**About this task:** Could you find every line in the records below that contains the word "computer" and copy it?

(Dataset entries)
[Start of Attachment]

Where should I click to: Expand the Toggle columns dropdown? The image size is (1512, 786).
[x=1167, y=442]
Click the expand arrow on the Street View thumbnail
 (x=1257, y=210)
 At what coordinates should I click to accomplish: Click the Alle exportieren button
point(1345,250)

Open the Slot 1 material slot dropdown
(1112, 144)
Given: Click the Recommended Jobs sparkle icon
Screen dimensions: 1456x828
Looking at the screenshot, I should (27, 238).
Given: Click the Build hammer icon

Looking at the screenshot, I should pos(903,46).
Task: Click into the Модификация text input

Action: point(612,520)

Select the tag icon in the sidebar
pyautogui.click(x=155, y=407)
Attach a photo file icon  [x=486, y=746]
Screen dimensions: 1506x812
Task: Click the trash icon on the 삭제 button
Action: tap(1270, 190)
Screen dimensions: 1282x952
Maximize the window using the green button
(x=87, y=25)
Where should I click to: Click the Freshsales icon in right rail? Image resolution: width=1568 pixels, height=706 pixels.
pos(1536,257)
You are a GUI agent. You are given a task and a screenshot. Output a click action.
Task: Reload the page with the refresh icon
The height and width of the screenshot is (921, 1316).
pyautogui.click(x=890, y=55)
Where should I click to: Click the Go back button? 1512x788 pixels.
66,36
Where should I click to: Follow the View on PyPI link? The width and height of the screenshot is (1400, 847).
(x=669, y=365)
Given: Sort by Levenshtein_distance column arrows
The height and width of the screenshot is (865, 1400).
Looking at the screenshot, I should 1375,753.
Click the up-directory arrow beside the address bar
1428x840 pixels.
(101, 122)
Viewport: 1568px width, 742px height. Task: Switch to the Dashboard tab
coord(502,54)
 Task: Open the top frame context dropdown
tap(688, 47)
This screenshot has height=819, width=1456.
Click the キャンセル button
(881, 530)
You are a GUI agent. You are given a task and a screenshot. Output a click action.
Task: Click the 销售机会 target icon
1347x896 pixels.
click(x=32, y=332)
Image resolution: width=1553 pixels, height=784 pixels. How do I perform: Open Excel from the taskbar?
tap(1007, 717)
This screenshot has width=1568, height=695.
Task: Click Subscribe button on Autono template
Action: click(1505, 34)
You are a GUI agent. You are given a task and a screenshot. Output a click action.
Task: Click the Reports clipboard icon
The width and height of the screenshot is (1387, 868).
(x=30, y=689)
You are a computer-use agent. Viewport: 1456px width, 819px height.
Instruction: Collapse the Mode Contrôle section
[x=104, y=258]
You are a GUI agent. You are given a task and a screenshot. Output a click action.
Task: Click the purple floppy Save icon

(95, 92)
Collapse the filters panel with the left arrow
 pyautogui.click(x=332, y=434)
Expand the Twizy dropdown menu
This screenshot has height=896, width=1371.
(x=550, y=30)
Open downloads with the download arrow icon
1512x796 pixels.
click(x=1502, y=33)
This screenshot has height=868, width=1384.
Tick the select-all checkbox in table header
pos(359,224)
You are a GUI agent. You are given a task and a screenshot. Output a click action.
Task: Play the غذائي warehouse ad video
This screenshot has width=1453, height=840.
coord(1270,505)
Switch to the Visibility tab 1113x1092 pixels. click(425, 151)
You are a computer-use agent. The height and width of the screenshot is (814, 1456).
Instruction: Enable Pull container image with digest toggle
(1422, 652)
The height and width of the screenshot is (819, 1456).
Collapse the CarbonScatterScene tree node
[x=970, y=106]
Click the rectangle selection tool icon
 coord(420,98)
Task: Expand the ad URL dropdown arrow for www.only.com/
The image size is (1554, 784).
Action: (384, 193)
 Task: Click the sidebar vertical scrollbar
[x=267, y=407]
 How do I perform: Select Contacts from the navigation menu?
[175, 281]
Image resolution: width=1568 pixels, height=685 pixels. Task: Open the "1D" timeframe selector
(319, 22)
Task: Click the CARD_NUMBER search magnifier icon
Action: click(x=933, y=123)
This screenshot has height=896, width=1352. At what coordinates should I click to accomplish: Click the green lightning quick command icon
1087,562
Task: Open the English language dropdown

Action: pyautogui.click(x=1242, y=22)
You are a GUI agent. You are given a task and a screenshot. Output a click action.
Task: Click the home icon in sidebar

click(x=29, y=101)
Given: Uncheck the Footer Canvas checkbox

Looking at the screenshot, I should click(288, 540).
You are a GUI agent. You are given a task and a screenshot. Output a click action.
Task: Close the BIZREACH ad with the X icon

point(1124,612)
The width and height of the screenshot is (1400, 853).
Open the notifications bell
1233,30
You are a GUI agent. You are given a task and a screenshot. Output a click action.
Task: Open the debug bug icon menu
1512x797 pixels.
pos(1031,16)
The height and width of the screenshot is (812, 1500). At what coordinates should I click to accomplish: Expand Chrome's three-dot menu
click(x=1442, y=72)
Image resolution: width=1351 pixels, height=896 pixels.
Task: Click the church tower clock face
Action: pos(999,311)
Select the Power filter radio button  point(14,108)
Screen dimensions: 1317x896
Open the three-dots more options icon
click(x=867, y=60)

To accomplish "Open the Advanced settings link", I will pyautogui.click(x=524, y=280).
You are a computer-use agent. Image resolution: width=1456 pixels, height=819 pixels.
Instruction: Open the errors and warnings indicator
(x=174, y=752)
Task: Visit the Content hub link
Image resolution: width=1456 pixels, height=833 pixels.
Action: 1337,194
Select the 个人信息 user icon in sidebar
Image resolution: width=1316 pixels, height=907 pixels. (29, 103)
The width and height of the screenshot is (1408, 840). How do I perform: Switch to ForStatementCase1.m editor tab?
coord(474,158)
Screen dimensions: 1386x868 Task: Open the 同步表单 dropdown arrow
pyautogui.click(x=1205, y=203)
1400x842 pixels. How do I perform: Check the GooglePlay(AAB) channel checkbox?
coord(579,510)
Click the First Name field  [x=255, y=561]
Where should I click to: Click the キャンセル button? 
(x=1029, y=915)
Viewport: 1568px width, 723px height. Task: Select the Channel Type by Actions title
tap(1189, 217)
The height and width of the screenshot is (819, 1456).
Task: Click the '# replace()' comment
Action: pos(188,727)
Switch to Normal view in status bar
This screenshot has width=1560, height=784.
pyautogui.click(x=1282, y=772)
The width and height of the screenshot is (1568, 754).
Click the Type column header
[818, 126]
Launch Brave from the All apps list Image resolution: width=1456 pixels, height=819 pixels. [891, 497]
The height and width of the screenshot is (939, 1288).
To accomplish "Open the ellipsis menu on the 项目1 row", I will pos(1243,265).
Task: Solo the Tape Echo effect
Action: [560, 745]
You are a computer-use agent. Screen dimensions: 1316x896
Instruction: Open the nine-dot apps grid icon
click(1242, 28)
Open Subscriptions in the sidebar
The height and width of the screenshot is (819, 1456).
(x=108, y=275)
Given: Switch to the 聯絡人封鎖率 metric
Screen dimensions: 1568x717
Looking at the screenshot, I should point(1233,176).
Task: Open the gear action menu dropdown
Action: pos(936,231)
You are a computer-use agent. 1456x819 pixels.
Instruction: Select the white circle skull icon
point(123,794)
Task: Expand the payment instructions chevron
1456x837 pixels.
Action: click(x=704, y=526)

[End of Attachment]

**Reply to the task:**
You are a computer-use agent. Viewport: 1456px width, 819px height.
You are a computer-use agent. The height and width of the screenshot is (814, 1456).
You are a computer-use agent. Image resolution: width=1456 pixels, height=819 pixels.
You are a computer-use agent. Screen dimensions: 1316x896
You are a computer-use agent. 1456x819 pixels.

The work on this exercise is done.